Task description - Reproduce the lines below verbatim, starting from the first line and ending with the line that contains "Looking at the". Omit the pictures from your copy.

───── Entries provided ─────

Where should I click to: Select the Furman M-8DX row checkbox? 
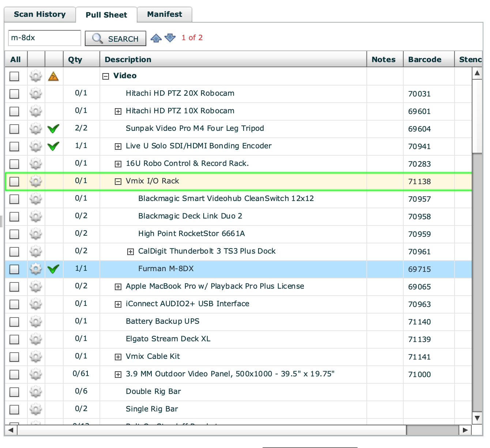pos(14,269)
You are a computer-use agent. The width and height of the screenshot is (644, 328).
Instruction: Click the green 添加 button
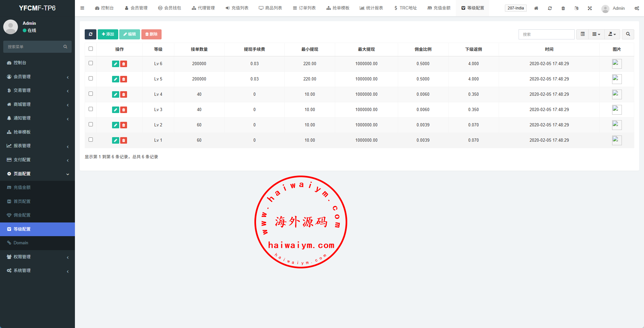click(x=108, y=34)

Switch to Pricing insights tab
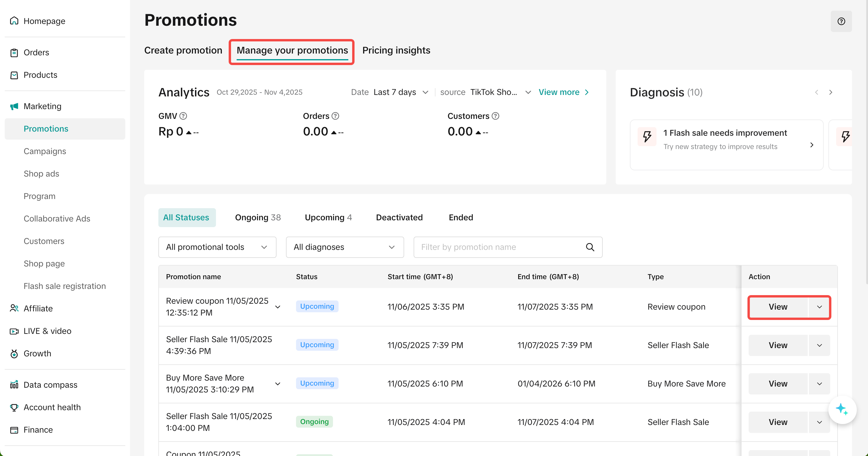tap(396, 50)
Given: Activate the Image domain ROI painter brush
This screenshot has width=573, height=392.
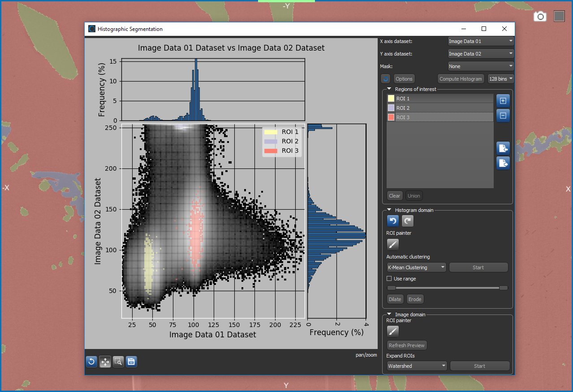Looking at the screenshot, I should click(392, 332).
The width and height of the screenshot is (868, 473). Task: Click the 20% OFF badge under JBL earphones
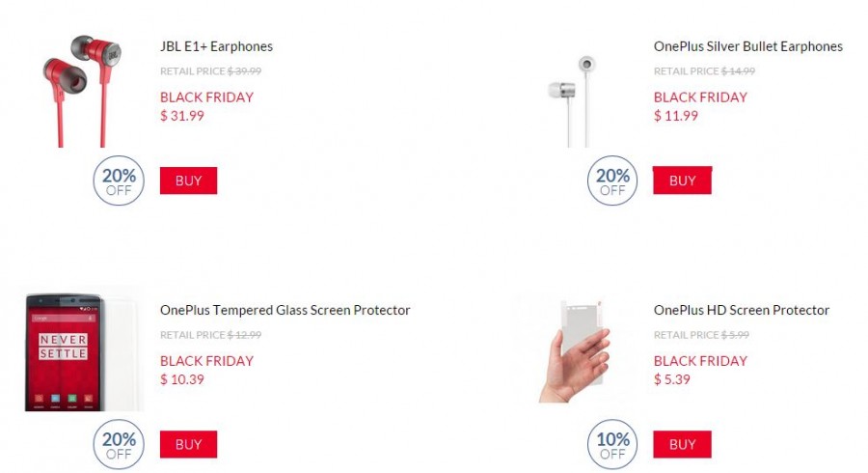[119, 181]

─────

Correct result -
Where should I click to: Select the Furman M-8DX row checkbox? 
pos(14,269)
You are a computer-use agent. The width and height of the screenshot is (644, 328).
Instruction: Click the green 添加 button
click(x=108, y=34)

Switch to Pricing insights tab
tap(396, 50)
Given: Activate the Image domain ROI painter brush
This screenshot has width=573, height=392.
Looking at the screenshot, I should click(392, 332).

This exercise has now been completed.